BrasilAgro’s 9M26 results deteriorated sharply, with net revenue down 27% to R$637.3 million, adjusted EBITDA down 78% to R$42.8 million, and a swing to a R$76.1 million net loss from R$76.7 million profit a year earlier. Commodity price declines, higher input costs, and fair value losses were the main drags, though soybean performance improved and the company continued hedging and land monetization. Leverage increased to 1.82x adjusted net debt/EBITDA, but liquidity remains supported by R$887 million in cash and R$678.3 million in farm-sale receivables.

Analysis

LND looks less like a simple earnings miss and more like a balance-sheet inflection point: the business is still asset-rich, but operating leverage is now working against equity holders because EBITDA is shrinking faster than working capital can absorb it. The key second-order issue is that agricultural inflation is lagged, so the worst cost pressure often lands after the revenue cycle has already turned—meaning near-term hedges help, but they also cap the upside just when a price rebound would matter most. The competitive dynamic is nuanced. Producers with better soil, shorter cash conversion, or lower exposure to sugarcane should gain share on capital allocation as weaker operators are forced to prioritize liquidity over expansion. In that setting, LND’s land monetization model becomes more valuable than its crop P&L: the market is likely to re-rate the stock on realized asset sales and receivable conversion rather than on headline earnings until margins stabilize.
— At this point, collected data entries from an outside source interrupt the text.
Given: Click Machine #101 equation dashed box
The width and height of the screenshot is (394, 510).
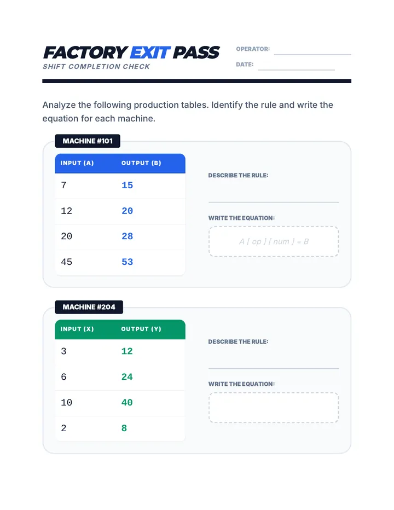Looking at the screenshot, I should pyautogui.click(x=274, y=242).
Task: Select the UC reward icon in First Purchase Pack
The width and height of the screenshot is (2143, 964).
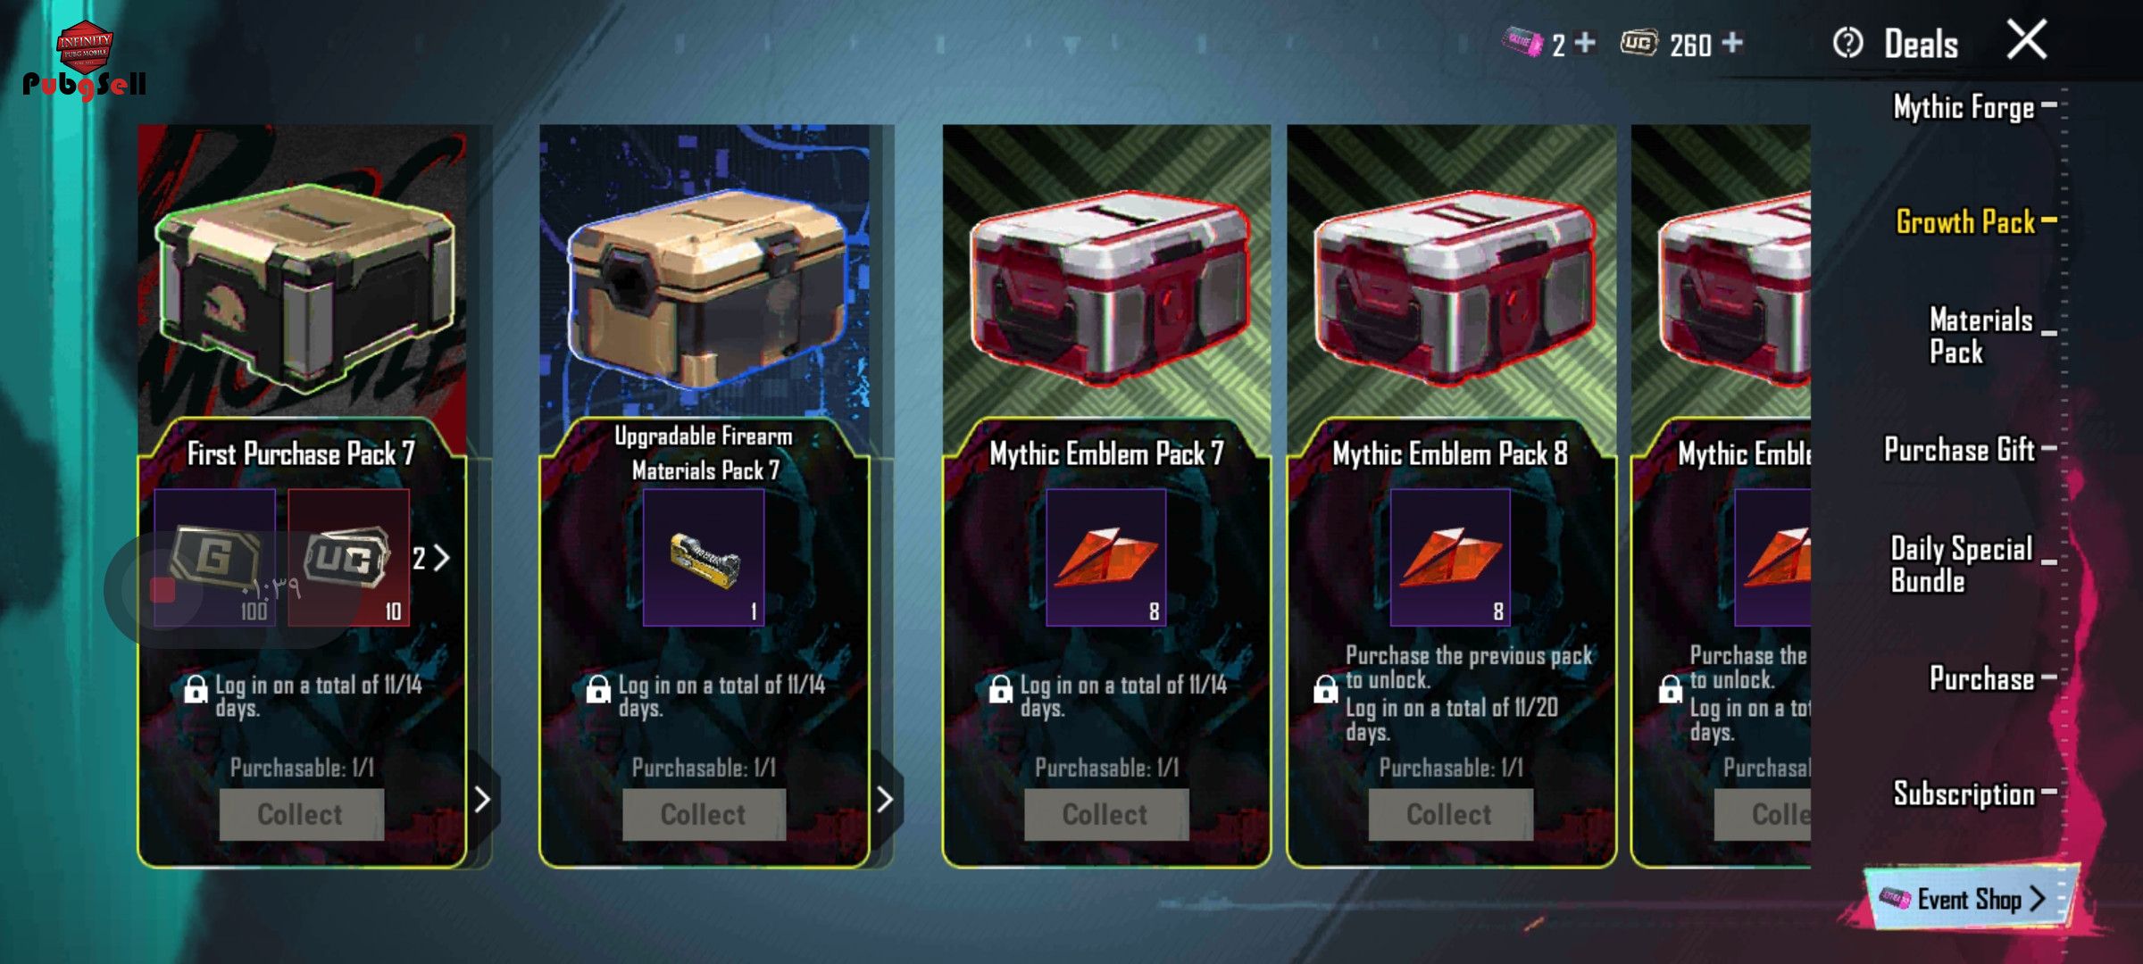Action: (x=349, y=557)
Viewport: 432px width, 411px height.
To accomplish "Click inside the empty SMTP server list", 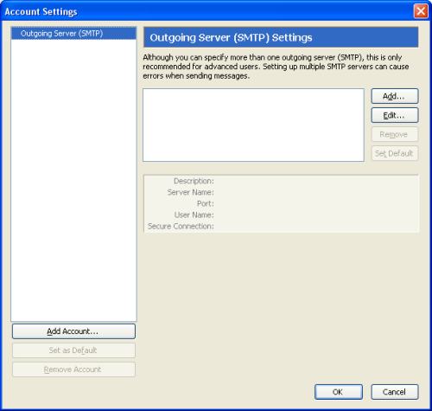I will 253,125.
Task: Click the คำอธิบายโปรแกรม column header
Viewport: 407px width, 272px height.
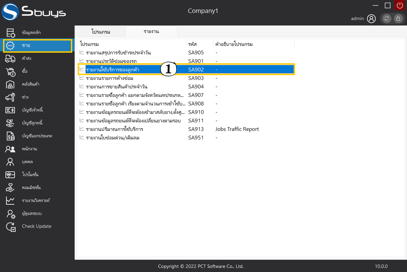Action: [234, 44]
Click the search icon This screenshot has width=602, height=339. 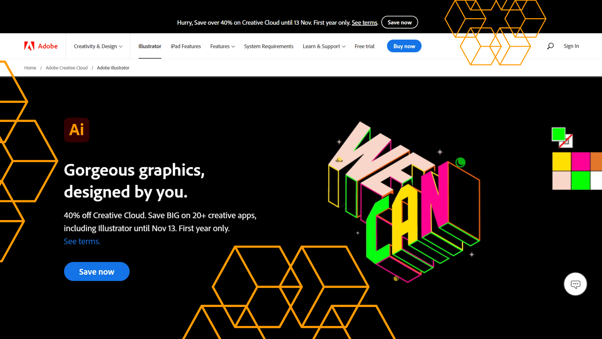pyautogui.click(x=550, y=46)
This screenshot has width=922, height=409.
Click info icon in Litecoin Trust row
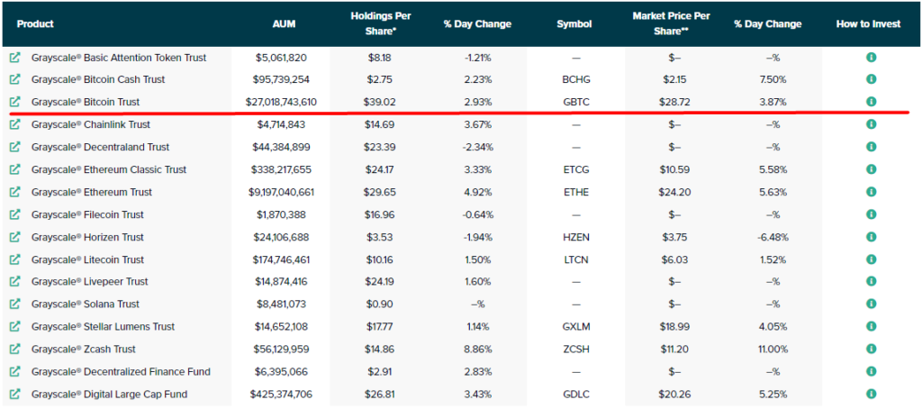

The biggest catalyst path is not a broad commodity rally, but a narrower reversal in inputs and FX. If fertilizers soften and BRL stabilizes over the next 1–2 quarters, gross margin can recover faster than sell-side models imply because the earnings base is now so depressed; conversely, another bout of BRL weakness would hit both hedged and unhedged portions through basis and working-capital drag. The main tail risk is refinancing pressure if EBITDA stays sub-R$50mm while debt remains elevated, because the company would shift from cyclical volatility to a liquidity story. Consensus may be underestimating how much optionality is embedded in the land bank and farm-sale pipeline. That said, the stock likely is not cheap on earnings power; it is cheap on liquidation-adjusted optics. This makes the name more suitable for event-driven or pair structures than outright directional long exposure.